(Data listing)

<<<<

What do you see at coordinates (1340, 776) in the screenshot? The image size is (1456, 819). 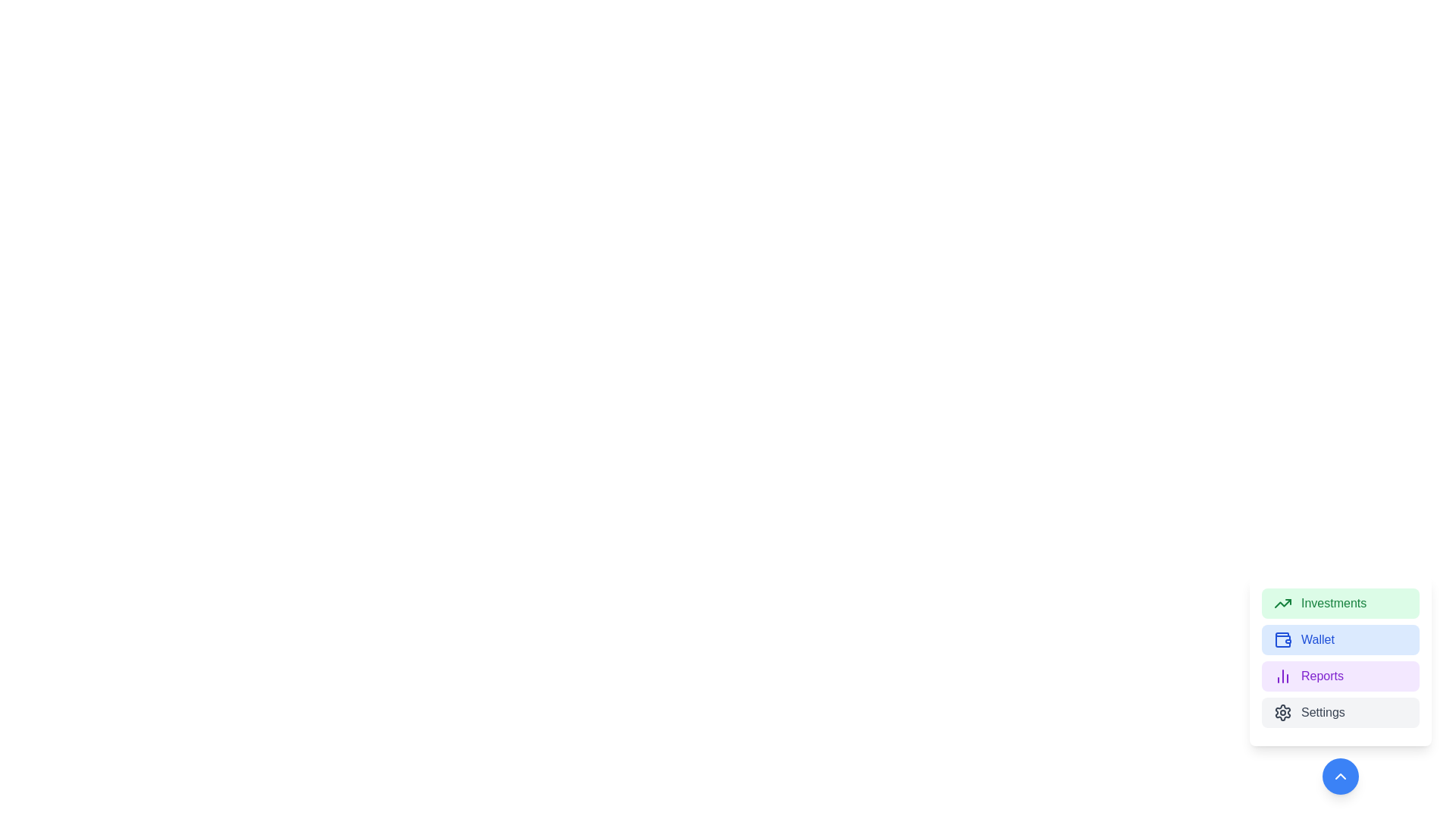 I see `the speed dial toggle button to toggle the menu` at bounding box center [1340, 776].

>>>>
<<<<

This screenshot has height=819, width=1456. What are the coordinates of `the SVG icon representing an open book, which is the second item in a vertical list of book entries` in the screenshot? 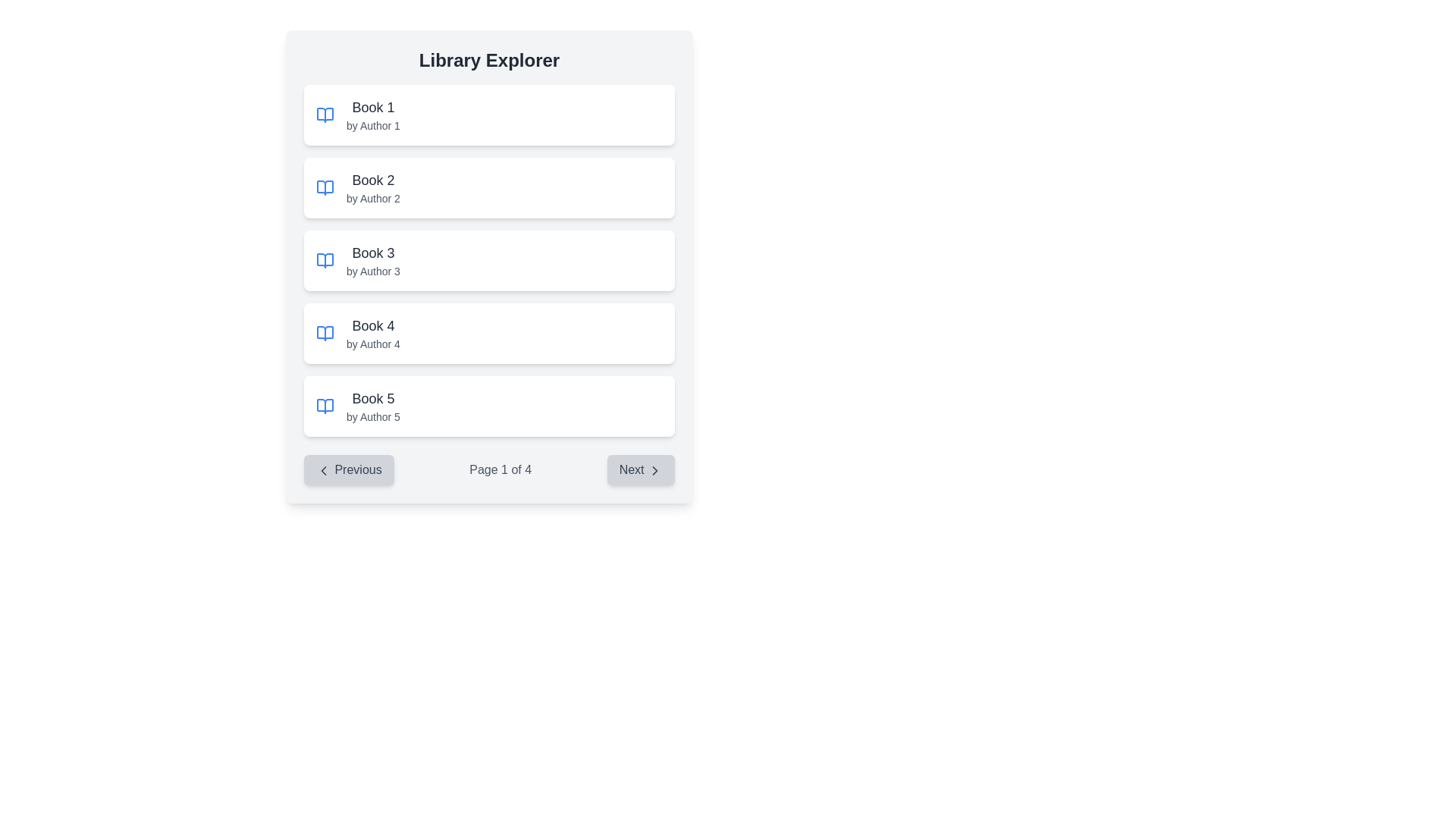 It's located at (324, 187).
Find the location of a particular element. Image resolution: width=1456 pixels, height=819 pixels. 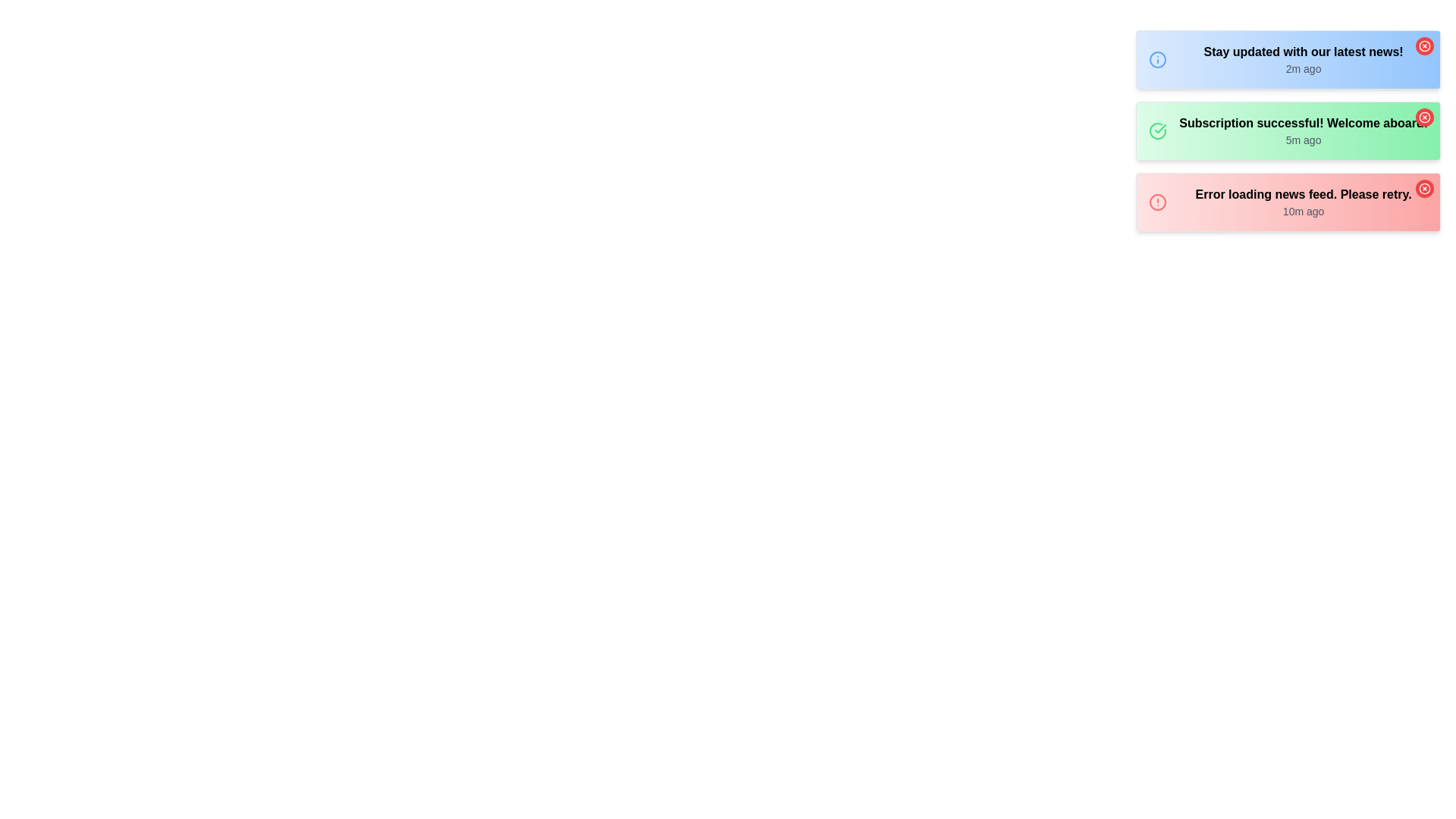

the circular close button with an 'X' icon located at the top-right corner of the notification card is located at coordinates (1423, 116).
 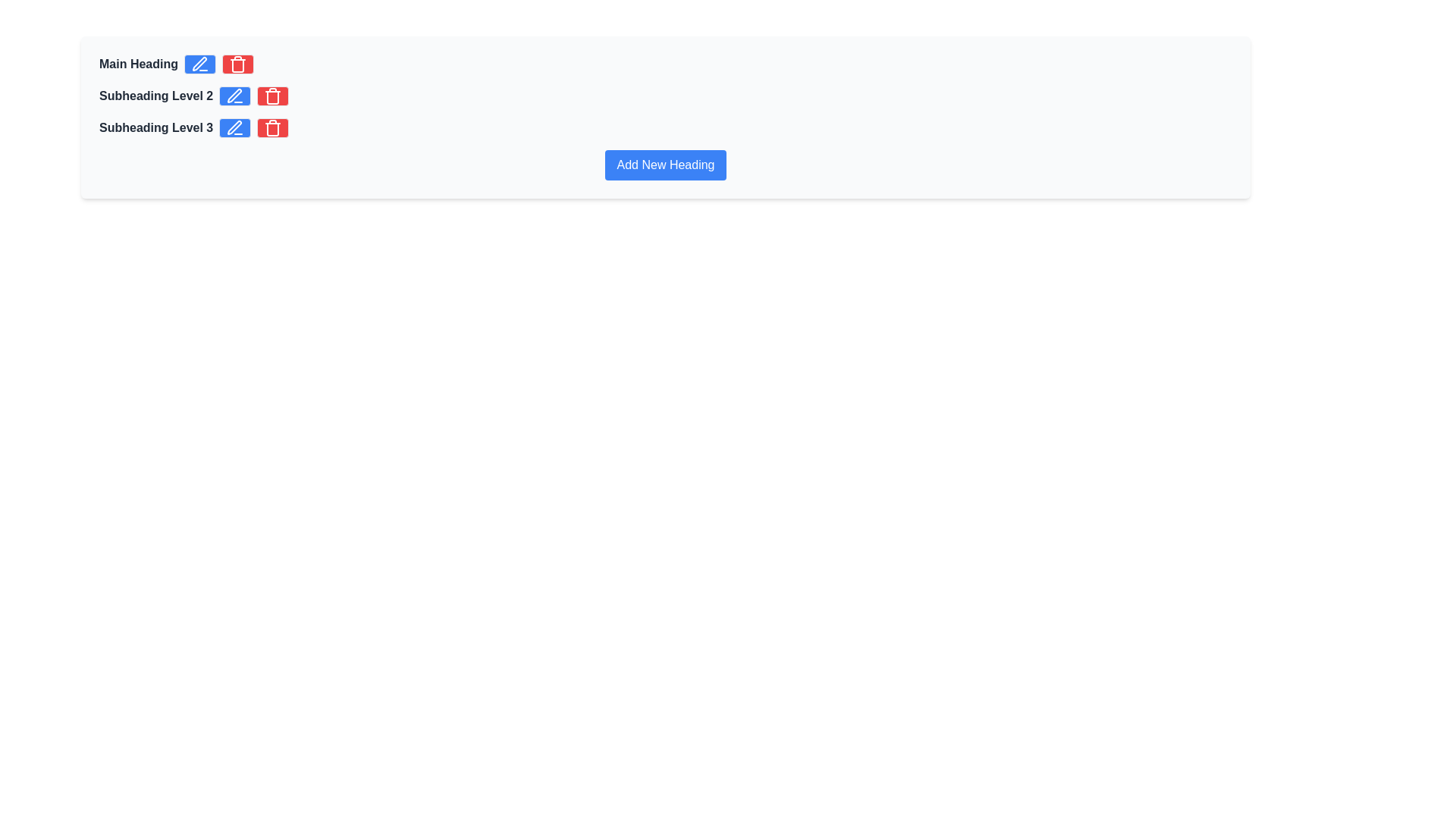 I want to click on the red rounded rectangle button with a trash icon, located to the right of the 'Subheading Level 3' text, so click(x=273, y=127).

>>>>
<<<<

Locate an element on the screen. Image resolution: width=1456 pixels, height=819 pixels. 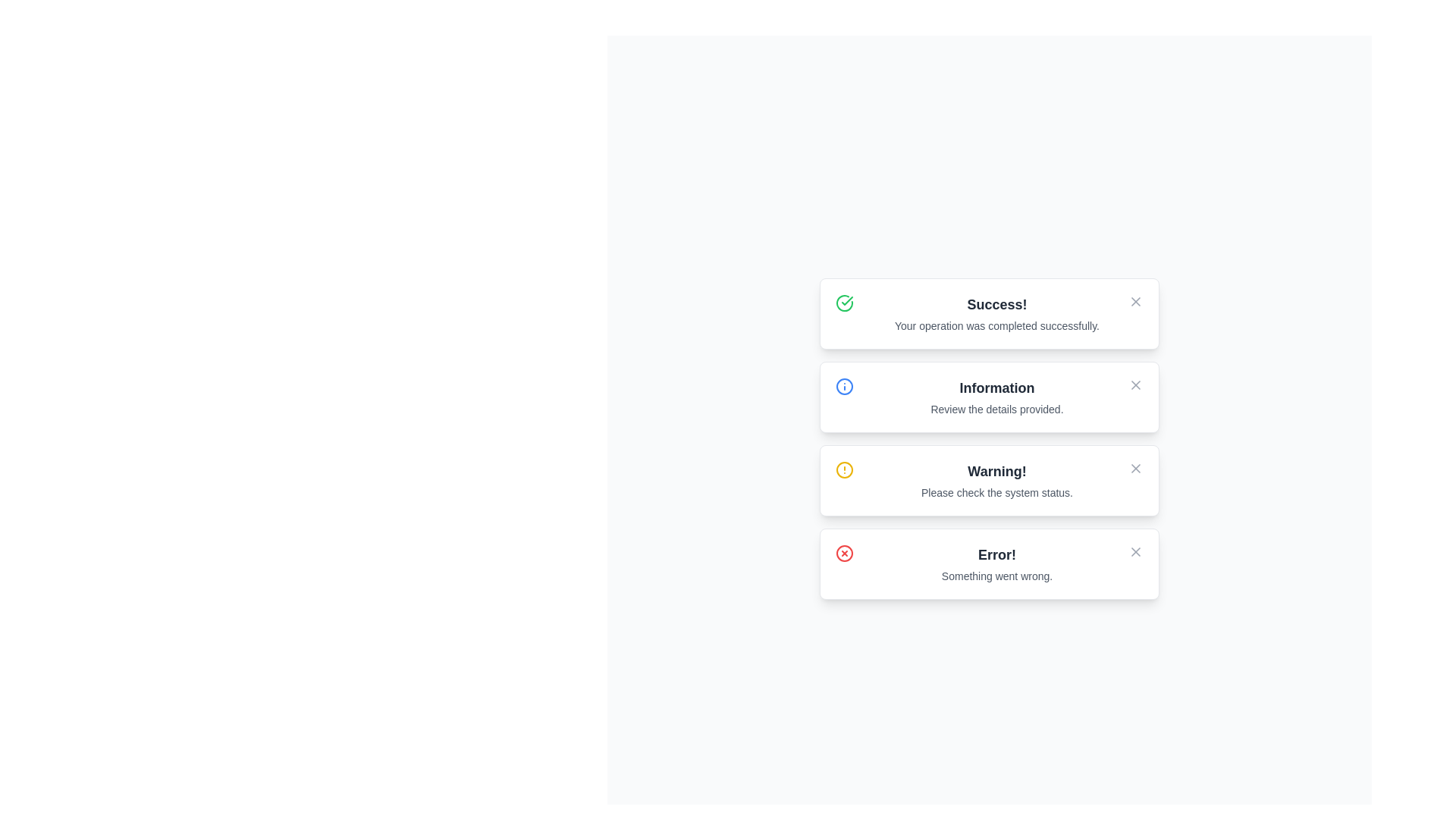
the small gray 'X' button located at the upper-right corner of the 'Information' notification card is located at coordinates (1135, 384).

>>>>

(Task description)
Please write out the items again, beginning at the line that has "Locate an element" and stopping after the line that has "the small gray", with "screen" swapped for "display" and nothing else changed. Leave the pictures out.

(Problem solution)
Locate an element on the display. Image resolution: width=1456 pixels, height=819 pixels. 
the small gray 'X' button located at the upper-right corner of the 'Information' notification card is located at coordinates (1135, 384).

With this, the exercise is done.